◆ Yönerge 1 ◆
Kalli ve genç oyuncular üzerine yazıdan "Yaklaşık 2 yıldır" sözleriyle başlayıp "yerlerde unutulacak, çürüyecektir." sözlerine kadar devam eden kısmı, bu sözler de dahil, hiç değiştirmeden tekrar yaz.

◆ Seçilen bölüm ◆
┄┄┄┄┄┄
Eski-yeni ayrımı çerçevesinde yapılan antremanlar -sezon öncesi uyarılar alan Hasan ve Ümit'in yeniler takımında yer alması- hazırlık maçları, oynatılmayan bir Lincoln, anlamsız ön libero ve sağ bek denemeleri, psikolojik ve teknik anlamda Kalli'nin yanlışları gibi gözüktü hazırlık sürecinde.
Yaklaşık 2 yıldır süregelen genç oyunculara önem verilmesi, oynatılması, verim alınması gibi geleceğe yönelik, hem maliyeti düşük hem de olumlu yansımaların yüksek olacağı bir düşünce sistemi malesef Kalli'nin gelmesiyle rafa kalkmış gibi gözüküyor. Bu durum için Kalli'yi suçlamamak gerek, Hagi'nin üzerindeki 100. yıl baskısı gibi, onun da üzerinde bu tek yılında başarılı olmak zorunluluğu var. Gençleri oynatarak kendini riske atma ihtimali de azalmış oluyor bu zorunluluktan ötürü. Yönetimin transfer döneminlerinde olan suskunluğunu bu yıl abartılı bir şekle bürünerek bozması da, gençler konusunu iyice çıkmaza sokmuştur. Şu an pek çok yetenekli genç oyuncumuz ya kiralık verilecek ya satılacak ya da bir yerlerde unutulacak, çürüyecektir.
┄┄┄┄┄┄
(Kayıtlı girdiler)
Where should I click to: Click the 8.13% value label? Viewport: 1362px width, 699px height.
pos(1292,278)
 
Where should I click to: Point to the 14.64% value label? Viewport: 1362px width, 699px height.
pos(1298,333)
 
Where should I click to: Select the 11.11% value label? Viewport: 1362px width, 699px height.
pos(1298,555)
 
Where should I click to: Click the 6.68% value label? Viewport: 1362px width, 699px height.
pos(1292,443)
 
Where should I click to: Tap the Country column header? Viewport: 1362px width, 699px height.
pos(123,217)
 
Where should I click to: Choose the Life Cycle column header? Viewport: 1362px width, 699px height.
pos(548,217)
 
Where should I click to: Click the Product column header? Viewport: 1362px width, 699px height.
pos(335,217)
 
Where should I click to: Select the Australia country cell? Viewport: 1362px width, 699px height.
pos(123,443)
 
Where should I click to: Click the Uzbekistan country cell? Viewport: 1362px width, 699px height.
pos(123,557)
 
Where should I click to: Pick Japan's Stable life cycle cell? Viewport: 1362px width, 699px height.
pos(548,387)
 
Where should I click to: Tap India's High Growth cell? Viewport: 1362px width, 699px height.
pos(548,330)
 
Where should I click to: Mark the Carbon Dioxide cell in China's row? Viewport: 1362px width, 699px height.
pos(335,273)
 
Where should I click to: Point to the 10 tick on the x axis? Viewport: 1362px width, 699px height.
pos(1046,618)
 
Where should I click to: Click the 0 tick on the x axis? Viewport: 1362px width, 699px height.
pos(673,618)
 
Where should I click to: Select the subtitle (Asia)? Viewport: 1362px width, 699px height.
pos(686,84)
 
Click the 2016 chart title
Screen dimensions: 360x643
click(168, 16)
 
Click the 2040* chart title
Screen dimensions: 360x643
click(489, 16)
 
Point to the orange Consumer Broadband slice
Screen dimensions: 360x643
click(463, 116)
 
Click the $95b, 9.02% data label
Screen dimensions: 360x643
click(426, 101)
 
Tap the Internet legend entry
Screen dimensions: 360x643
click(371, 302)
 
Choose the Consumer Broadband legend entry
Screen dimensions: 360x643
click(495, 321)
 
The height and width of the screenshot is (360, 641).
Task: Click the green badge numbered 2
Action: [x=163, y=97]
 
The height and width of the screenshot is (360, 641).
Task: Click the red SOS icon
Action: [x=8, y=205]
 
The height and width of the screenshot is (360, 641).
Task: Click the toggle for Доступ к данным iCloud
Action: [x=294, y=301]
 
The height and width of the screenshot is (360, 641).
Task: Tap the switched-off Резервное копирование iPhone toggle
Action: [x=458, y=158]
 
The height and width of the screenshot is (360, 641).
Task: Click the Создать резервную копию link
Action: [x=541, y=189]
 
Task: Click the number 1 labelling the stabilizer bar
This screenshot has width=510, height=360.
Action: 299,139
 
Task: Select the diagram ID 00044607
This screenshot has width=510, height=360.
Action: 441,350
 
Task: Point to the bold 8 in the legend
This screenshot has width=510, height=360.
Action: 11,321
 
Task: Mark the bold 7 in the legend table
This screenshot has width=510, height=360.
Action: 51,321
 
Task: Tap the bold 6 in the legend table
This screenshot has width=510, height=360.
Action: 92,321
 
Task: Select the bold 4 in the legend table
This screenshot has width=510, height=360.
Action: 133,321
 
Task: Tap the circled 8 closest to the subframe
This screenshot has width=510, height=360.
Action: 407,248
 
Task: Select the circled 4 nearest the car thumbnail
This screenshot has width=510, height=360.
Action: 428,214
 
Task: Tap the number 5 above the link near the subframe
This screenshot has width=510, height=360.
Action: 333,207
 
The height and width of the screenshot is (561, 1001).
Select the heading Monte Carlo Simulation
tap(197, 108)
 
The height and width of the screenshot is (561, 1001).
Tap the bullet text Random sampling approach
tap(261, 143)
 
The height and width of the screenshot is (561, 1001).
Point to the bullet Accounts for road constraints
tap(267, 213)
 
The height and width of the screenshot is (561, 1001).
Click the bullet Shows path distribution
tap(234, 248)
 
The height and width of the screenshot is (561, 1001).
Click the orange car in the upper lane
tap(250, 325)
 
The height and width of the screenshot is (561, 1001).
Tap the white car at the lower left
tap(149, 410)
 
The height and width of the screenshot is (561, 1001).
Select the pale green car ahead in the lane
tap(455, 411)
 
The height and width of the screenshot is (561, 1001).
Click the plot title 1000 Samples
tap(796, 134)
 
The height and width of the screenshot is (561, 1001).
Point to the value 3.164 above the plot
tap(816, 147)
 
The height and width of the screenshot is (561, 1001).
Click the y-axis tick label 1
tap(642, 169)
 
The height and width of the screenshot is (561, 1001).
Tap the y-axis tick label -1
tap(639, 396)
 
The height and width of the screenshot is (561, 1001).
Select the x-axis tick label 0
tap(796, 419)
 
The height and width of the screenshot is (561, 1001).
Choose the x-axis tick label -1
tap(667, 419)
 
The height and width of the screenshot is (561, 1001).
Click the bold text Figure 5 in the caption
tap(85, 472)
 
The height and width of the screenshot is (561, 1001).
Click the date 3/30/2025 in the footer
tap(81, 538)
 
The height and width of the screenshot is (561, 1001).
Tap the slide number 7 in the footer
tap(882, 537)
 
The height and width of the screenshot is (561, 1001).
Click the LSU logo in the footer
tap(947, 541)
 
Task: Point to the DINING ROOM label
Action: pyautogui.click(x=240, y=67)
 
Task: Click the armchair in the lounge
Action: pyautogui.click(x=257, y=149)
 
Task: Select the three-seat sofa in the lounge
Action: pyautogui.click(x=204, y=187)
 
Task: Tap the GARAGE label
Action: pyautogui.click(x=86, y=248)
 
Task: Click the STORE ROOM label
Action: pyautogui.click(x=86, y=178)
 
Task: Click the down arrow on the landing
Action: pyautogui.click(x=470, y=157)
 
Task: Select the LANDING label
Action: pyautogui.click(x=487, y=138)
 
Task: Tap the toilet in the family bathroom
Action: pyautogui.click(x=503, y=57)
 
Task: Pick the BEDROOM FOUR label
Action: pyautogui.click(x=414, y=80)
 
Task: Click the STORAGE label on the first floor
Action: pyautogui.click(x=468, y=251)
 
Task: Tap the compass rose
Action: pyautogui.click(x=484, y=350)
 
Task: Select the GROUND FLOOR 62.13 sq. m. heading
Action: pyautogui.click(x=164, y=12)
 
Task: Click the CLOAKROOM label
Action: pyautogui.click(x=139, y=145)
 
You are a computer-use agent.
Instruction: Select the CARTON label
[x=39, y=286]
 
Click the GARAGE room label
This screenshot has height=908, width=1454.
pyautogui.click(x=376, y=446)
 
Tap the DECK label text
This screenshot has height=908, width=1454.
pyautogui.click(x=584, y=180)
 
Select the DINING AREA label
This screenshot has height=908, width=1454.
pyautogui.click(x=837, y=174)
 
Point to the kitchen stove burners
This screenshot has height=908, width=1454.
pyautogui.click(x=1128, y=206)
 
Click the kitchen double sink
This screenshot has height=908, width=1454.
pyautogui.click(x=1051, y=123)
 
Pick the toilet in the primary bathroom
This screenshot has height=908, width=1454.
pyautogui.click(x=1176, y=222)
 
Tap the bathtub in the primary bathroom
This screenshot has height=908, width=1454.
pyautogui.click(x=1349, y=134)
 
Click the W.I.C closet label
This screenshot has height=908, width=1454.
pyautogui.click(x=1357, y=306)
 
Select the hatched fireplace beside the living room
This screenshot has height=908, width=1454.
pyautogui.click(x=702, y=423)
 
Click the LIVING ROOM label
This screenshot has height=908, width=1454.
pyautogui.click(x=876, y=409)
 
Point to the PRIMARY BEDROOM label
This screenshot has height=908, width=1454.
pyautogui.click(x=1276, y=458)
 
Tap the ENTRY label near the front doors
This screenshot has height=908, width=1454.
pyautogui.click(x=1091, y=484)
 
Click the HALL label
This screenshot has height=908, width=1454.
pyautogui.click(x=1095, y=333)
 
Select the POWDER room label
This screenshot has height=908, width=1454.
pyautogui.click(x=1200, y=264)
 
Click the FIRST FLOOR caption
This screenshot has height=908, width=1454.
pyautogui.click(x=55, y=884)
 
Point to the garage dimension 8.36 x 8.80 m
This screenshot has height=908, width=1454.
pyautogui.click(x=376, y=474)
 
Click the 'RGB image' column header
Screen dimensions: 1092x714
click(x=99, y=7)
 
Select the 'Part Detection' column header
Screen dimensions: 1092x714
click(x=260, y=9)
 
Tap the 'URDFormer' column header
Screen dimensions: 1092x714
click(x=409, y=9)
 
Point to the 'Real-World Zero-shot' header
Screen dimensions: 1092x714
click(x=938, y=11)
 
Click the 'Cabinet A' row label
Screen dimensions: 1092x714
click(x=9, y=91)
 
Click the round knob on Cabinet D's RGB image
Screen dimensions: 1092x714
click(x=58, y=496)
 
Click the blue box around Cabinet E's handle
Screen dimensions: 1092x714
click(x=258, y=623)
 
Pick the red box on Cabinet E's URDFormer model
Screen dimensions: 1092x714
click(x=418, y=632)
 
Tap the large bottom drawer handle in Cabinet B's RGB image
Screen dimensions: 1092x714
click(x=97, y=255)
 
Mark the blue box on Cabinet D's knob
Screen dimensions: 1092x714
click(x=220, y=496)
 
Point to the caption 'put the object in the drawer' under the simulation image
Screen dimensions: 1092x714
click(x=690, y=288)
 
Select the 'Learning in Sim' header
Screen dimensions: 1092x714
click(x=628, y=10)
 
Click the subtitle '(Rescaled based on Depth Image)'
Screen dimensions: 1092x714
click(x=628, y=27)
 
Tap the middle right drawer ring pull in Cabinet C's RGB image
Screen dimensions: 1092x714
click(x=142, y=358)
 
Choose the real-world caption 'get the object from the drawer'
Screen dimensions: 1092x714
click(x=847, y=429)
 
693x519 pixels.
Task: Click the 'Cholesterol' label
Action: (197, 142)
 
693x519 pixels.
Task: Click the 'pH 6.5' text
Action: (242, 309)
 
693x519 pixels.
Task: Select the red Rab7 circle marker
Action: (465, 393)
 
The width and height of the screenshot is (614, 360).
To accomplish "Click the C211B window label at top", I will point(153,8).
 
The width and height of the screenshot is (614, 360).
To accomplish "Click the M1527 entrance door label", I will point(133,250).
┄┄┄┄┄┄
◆ Yönerge 2 ◆
Kayıtlı girdiler altındaki satırlardan "Choose the real-world" geçen satırla başlayıp "Action: (242, 309)" geçen satıra kadar devam edenleri, iki uçtaki satır da dahil, birebir aktar.

◆ Alıştırma cevabı 1 ◆
Yaklaşık 2 yıldır süregelen genç oyunculara önem verilmesi, oynatılması, verim alınması gibi geleceğe yönelik, hem maliyeti düşük hem de olumlu yansımaların yüksek olacağı bir düşünce sistemi malesef Kalli'nin gelmesiyle rafa kalkmış gibi gözüküyor. Bu durum için Kalli'yi suçlamamak gerek, Hagi'nin üzerindeki 100. yıl baskısı gibi, onun da üzerinde bu tek yılında başarılı olmak zorunluluğu var. Gençleri oynatarak kendini riske atma ihtimali de azalmış oluyor bu zorunluluktan ötürü. Yönetimin transfer döneminlerinde olan suskunluğunu bu yıl abartılı bir şekle bürünerek bozması da, gençler konusunu iyice çıkmaza sokmuştur. Şu an pek çok yetenekli genç oyuncumuz ya kiralık verilecek ya satılacak ya da bir yerlerde unutulacak, çürüyecektir.

◆ Alıştırma cevabı 2 ◆
Choose the real-world caption 'get the object from the drawer'
Screen dimensions: 1092x714
click(x=847, y=429)
 
693x519 pixels.
Task: Click the 'Cholesterol' label
Action: (197, 142)
 
693x519 pixels.
Task: Click the 'pH 6.5' text
Action: (242, 309)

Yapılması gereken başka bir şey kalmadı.